Rabbi Jill Hammer, "An Altar of Earth: Reflections on Jews, Goddesses and the Zohar"
The Zohar does not choose to say that the goddess Asherah is evil or false and that worshipping her is a theological mistake. Rather, it says that the theological mistake would be to assume that Asherah (the tree) is separate from Shekhinah (the altar), when in fact they are one. The Zohar seems to be saying that the object used to worship God (i.e. the altar) must be single rather than multiple, just as all the faces of the feminine and masculine Divine are ultimately unified....
The Zohar concludes with a brief moment of panentheism. The altar must be made of earth, the Torah says. The Zohar comments: the real altar (that is, the real Shekhinah) is made of earth. Therefore Genesis says: dust from the earth. Humans are made of the dust of the earth that is Shekhinah. Their physical substance as well as their spirit is made of Shekhinah-stuff. That’s a mother-earth image if there ever was one.

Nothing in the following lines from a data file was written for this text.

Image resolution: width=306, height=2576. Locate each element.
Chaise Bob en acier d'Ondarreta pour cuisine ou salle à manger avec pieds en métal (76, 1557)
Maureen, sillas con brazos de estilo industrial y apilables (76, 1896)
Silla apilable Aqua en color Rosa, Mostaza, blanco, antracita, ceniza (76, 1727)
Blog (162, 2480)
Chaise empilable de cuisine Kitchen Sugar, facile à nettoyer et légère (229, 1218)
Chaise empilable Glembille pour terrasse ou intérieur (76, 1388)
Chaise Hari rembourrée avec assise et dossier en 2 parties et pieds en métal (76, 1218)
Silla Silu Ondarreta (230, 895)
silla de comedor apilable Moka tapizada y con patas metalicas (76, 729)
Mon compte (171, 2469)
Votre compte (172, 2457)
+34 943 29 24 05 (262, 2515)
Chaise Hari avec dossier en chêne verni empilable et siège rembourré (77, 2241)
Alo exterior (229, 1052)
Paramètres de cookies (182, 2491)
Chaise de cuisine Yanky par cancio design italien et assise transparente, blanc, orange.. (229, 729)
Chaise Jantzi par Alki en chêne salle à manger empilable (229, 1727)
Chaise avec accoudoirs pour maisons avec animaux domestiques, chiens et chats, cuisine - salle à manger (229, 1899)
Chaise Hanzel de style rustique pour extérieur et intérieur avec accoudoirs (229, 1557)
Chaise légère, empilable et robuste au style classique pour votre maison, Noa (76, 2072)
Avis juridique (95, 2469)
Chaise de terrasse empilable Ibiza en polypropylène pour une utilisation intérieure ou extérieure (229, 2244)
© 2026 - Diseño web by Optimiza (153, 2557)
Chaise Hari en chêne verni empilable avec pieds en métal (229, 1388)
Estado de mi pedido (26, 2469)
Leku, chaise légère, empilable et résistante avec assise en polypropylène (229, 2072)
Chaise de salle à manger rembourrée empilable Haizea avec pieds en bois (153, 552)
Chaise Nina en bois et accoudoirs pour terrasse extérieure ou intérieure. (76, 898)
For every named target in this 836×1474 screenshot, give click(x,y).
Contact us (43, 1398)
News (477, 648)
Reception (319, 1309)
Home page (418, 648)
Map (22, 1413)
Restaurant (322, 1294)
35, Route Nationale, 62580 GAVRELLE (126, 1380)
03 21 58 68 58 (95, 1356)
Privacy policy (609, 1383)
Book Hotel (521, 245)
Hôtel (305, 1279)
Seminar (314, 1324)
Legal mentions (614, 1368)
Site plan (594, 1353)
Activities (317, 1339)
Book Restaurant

The Zohar does often get accused of near-paganism. In this passage, more than any other I have seen, I feel the Zohar tips its hand. The Zohar knows that paganism is forbidden. The Zohar also knows, as it reveals in this passage, that its mystical impulse to explore multiple simultaneous God-images, gendered deity, panentheism, and embodied divinity is a pagan impulse-perhaps a holy, ultimately God-centered pagan impulse, but a pagan impulse nevertheless. Yet instead of running away from the mythologized, pagan-like aspects of its vision, the Zohar betrays a discomfort with the complete condemnation of goddess worship. It’s the condemnation, not the paganism, that is rejected.
The Zohar believes that oneness underlies all things, even pagan goddesses. Yet the mystic of the time knows the Jews cannot recognize this. So, the Zohar says, in the world to come, we will be allowed to call the Shekhinah by Her name -Asherah. Then, She will be one and Her name will be one.